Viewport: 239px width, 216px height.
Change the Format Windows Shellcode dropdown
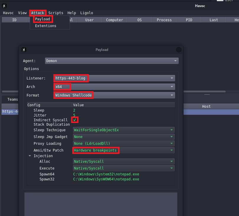click(114, 95)
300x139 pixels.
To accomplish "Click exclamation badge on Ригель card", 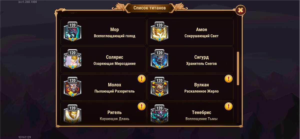I will (x=142, y=106).
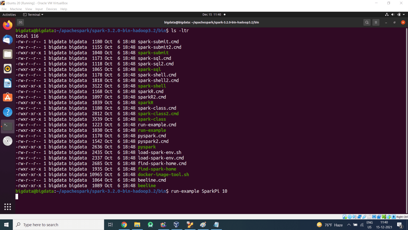Click the Show Applications grid icon

coord(7,207)
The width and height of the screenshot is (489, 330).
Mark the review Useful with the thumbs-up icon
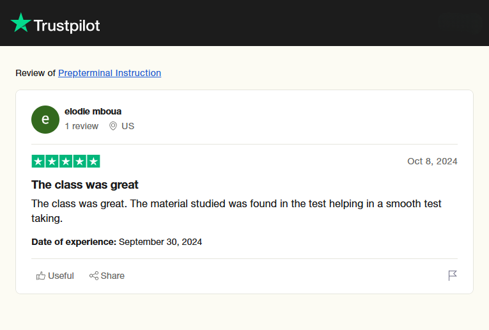(x=42, y=276)
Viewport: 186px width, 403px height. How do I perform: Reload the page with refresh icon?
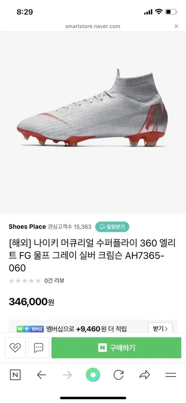coord(119,375)
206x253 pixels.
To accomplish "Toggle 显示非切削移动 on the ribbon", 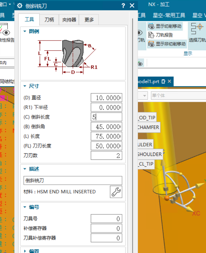I will pyautogui.click(x=161, y=44).
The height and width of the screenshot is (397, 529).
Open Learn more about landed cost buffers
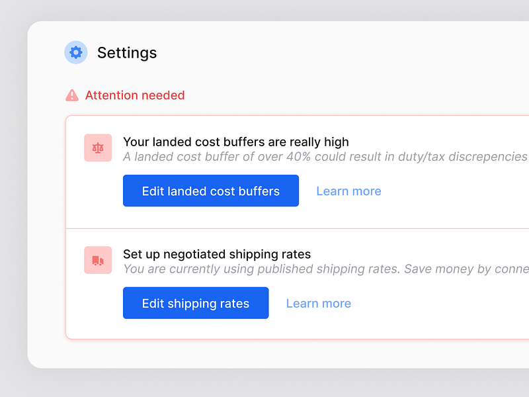tap(348, 191)
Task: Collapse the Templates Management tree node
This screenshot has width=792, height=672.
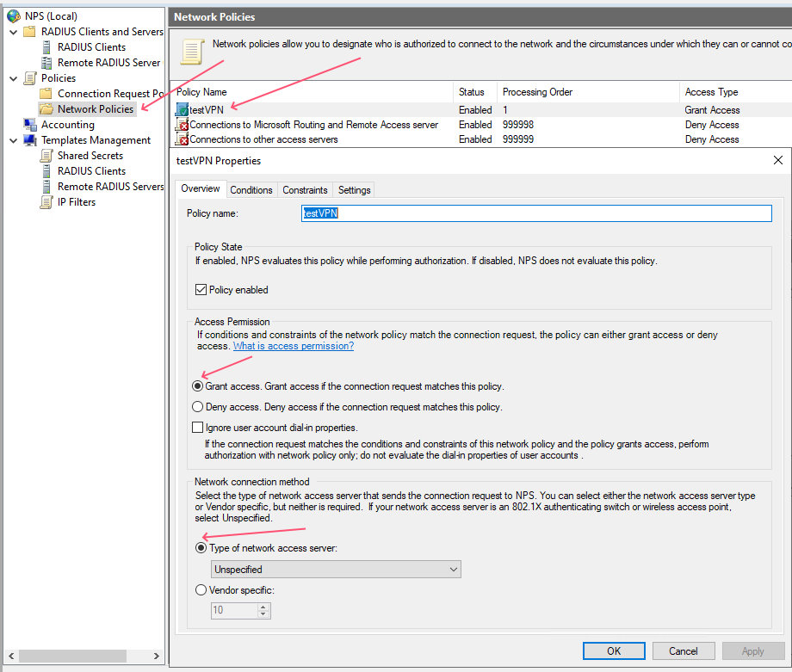Action: (13, 140)
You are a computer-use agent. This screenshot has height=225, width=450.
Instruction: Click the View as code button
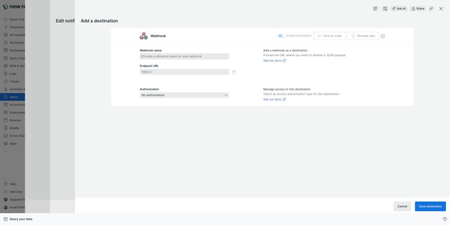[329, 36]
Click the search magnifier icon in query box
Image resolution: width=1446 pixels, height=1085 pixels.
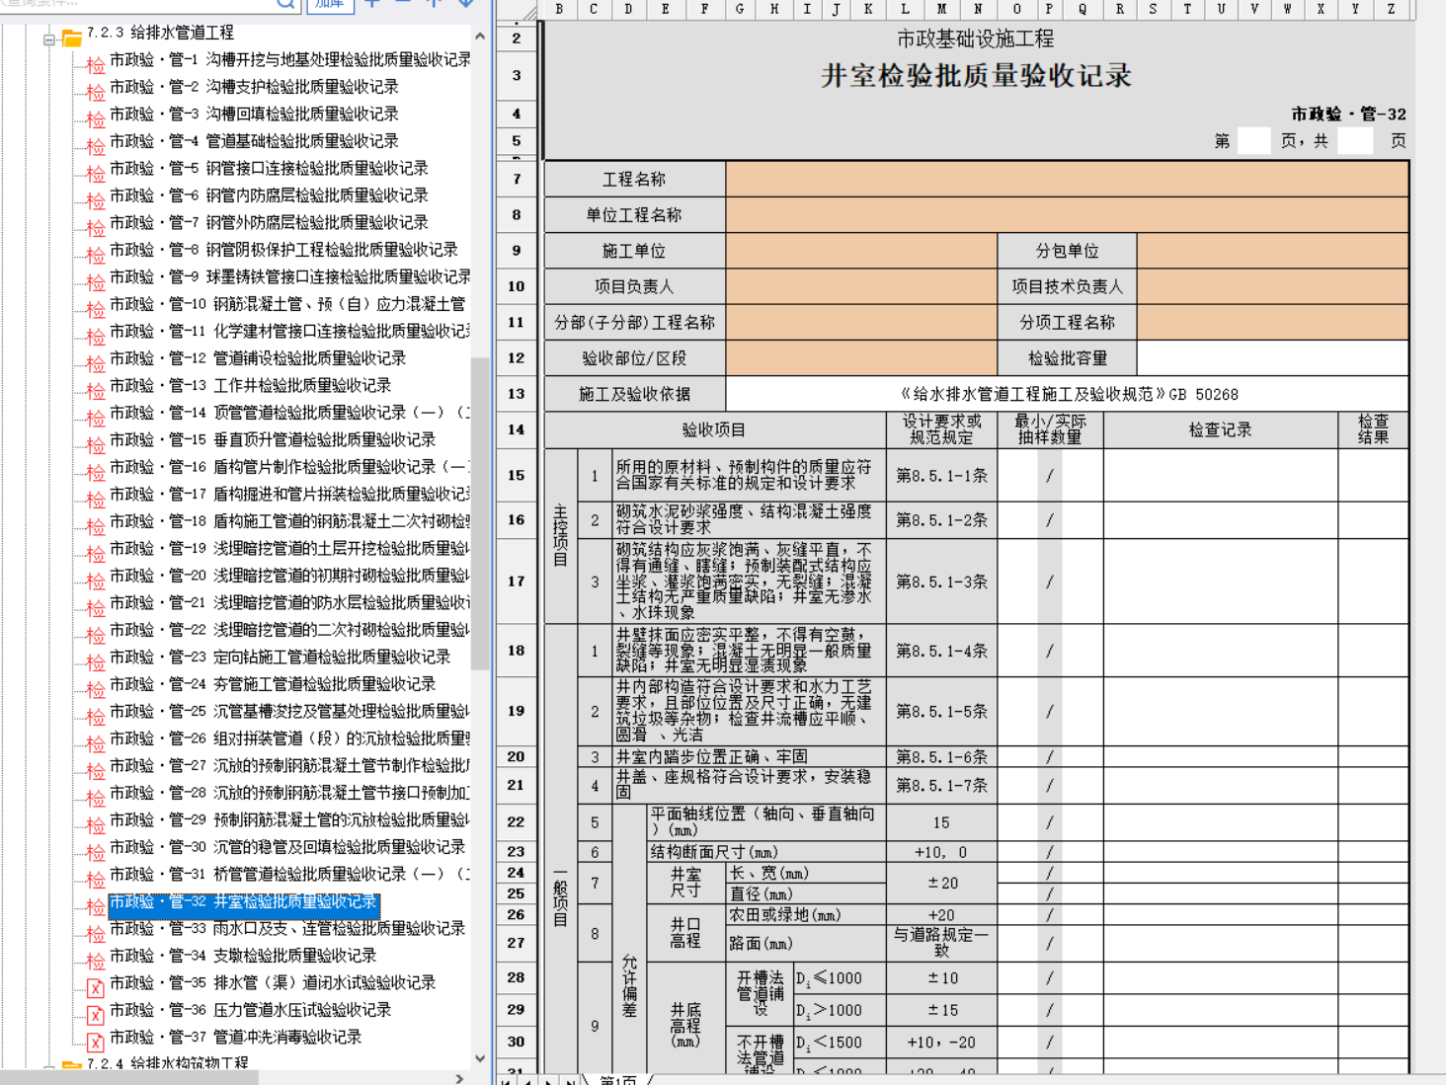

• • • •

Everything from the line containing "Task: Collapse the" to the final line of the listing above, both ends included, should be transcribed word for word, except for the pictures.

Task: Collapse the Templates Management tree node
This screenshot has width=792, height=672.
Action: (13, 140)
You are a computer-use agent. This screenshot has height=225, width=450.
Instruction: Click the View as code button
[329, 36]
Click the search magnifier icon in query box
Image resolution: width=1446 pixels, height=1085 pixels.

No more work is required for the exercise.